* _Goal_
Rewrite the lines below as a numbered list, omitting any blank lines.

## Start Exercise materials

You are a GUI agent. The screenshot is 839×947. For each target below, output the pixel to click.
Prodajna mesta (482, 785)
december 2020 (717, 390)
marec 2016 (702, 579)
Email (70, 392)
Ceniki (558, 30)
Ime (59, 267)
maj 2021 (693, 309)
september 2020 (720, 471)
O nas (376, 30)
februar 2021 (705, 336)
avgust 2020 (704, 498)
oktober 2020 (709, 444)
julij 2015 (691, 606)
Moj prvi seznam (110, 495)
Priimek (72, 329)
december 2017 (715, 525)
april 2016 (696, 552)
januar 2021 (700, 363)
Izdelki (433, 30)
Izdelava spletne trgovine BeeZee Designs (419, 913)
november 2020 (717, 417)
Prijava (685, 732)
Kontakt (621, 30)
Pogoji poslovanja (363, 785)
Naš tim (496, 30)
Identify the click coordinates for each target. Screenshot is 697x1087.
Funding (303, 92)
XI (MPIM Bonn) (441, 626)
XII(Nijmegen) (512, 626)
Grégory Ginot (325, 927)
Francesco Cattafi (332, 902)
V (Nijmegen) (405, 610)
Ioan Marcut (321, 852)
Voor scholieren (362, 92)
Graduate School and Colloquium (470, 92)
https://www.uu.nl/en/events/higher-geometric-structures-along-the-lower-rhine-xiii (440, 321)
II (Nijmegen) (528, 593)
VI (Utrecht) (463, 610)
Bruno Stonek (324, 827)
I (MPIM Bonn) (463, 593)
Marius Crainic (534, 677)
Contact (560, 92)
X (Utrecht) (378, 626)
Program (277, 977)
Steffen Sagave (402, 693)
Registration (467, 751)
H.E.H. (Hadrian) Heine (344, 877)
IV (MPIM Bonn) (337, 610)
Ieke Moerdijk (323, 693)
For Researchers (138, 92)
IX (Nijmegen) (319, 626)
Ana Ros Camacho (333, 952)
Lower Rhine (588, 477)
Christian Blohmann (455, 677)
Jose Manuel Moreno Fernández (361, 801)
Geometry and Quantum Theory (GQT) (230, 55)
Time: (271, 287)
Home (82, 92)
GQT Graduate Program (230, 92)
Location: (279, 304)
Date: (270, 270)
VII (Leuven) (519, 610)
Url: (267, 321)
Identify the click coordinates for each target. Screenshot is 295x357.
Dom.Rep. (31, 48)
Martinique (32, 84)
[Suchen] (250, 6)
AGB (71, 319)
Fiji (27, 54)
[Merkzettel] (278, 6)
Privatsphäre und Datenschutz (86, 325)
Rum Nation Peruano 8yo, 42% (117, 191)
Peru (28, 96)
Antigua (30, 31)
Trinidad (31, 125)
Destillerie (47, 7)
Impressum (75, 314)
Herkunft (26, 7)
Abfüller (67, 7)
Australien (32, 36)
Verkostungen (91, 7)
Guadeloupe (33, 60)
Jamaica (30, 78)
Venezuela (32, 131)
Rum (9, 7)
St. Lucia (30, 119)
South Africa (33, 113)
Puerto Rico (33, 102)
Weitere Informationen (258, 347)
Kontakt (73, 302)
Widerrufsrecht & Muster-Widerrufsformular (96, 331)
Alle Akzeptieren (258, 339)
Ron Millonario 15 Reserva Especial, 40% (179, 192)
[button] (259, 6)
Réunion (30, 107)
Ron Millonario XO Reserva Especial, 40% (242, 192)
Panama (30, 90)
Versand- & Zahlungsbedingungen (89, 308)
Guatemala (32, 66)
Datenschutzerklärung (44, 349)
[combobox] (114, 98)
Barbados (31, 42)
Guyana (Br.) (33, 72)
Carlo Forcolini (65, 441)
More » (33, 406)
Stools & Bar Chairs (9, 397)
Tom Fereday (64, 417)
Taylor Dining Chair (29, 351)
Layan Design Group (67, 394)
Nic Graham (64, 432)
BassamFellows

## End Exercise materials

* _Exercise result_
1. You are a GUI agent. The screenshot is 839×947. For each target below, output the pixel to click.
2. Prodajna mesta (482, 785)
3. december 2020 (717, 390)
4. marec 2016 (702, 579)
5. Email (70, 392)
6. Ceniki (558, 30)
7. Ime (59, 267)
8. maj 2021 (693, 309)
9. september 2020 (720, 471)
10. O nas (376, 30)
11. februar 2021 (705, 336)
12. avgust 2020 (704, 498)
13. oktober 2020 (709, 444)
14. julij 2015 (691, 606)
15. Moj prvi seznam (110, 495)
16. Priimek (72, 329)
17. december 2017 (715, 525)
18. april 2016 (696, 552)
19. januar 2021 (700, 363)
20. Izdelki (433, 30)
21. Izdelava spletne trgovine BeeZee Designs (419, 913)
22. november 2020 (717, 417)
23. Prijava (685, 732)
24. Kontakt (621, 30)
25. Pogoji poslovanja (363, 785)
26. Naš tim (496, 30)
27. Identify the click coordinates for each target. Screenshot is 697x1087.
28. Funding (303, 92)
29. XI (MPIM Bonn) (441, 626)
30. XII(Nijmegen) (512, 626)
31. Grégory Ginot (325, 927)
32. Francesco Cattafi (332, 902)
33. V (Nijmegen) (405, 610)
34. Ioan Marcut (321, 852)
35. Voor scholieren (362, 92)
36. Graduate School and Colloquium (470, 92)
37. https://www.uu.nl/en/events/higher-geometric-structures-along-the-lower-rhine-xiii (440, 321)
38. II (Nijmegen) (528, 593)
39. VI (Utrecht) (463, 610)
40. Bruno Stonek (324, 827)
41. I (MPIM Bonn) (463, 593)
42. Marius Crainic (534, 677)
43. Contact (560, 92)
44. X (Utrecht) (378, 626)
45. Program (277, 977)
46. Steffen Sagave (402, 693)
47. Registration (467, 751)
48. H.E.H. (Hadrian) Heine (344, 877)
49. IV (MPIM Bonn) (337, 610)
50. Ieke Moerdijk (323, 693)
51. For Researchers (138, 92)
52. IX (Nijmegen) (319, 626)
53. Ana Ros Camacho (333, 952)
54. Lower Rhine (588, 477)
55. Christian Blohmann (455, 677)
56. Jose Manuel Moreno Fernández (361, 801)
57. Geometry and Quantum Theory (GQT) (230, 55)
58. Time: (271, 287)
59. Home (82, 92)
60. GQT Graduate Program (230, 92)
61. Location: (279, 304)
62. Date: (270, 270)
63. VII (Leuven) (519, 610)
64. Url: (267, 321)
65. Identify the click coordinates for each target. Screenshot is 295x357.
66. Dom.Rep. (31, 48)
67. Martinique (32, 84)
68. [Suchen] (250, 6)
69. AGB (71, 319)
70. Fiji (27, 54)
71. [Merkzettel] (278, 6)
72. Privatsphäre und Datenschutz (86, 325)
73. Rum Nation Peruano 8yo, 42% (117, 191)
74. Peru (28, 96)
75. Antigua (30, 31)
76. Trinidad (31, 125)
77. Destillerie (47, 7)
78. Impressum (75, 314)
79. Herkunft (26, 7)
80. Abfüller (67, 7)
81. Australien (32, 36)
82. Verkostungen (91, 7)
83. Guadeloupe (33, 60)
84. Jamaica (30, 78)
85. Venezuela (32, 131)
86. Rum (9, 7)
87. St. Lucia (30, 119)
88. South Africa (33, 113)
89. Puerto Rico (33, 102)
90. Weitere Informationen (258, 347)
91. Kontakt (73, 302)
92. Widerrufsrecht & Muster-Widerrufsformular (96, 331)
93. Alle Akzeptieren (258, 339)
94. Ron Millonario 15 Reserva Especial, 40% (179, 192)
95. [button] (259, 6)
96. Réunion (30, 107)
97. Ron Millonario XO Reserva Especial, 40% (242, 192)
98. Panama (30, 90)
99. Versand- & Zahlungsbedingungen (89, 308)
100. Guatemala (32, 66)
101. Datenschutzerklärung (44, 349)
102. [combobox] (114, 98)
103. Barbados (31, 42)
104. Guyana (Br.) (33, 72)
105. Carlo Forcolini (65, 441)
106. More » (33, 406)
107. Stools & Bar Chairs (9, 397)
108. Tom Fereday (64, 417)
109. Taylor Dining Chair (29, 351)
110. Layan Design Group (67, 394)
111. Nic Graham (64, 432)
112. BassamFellows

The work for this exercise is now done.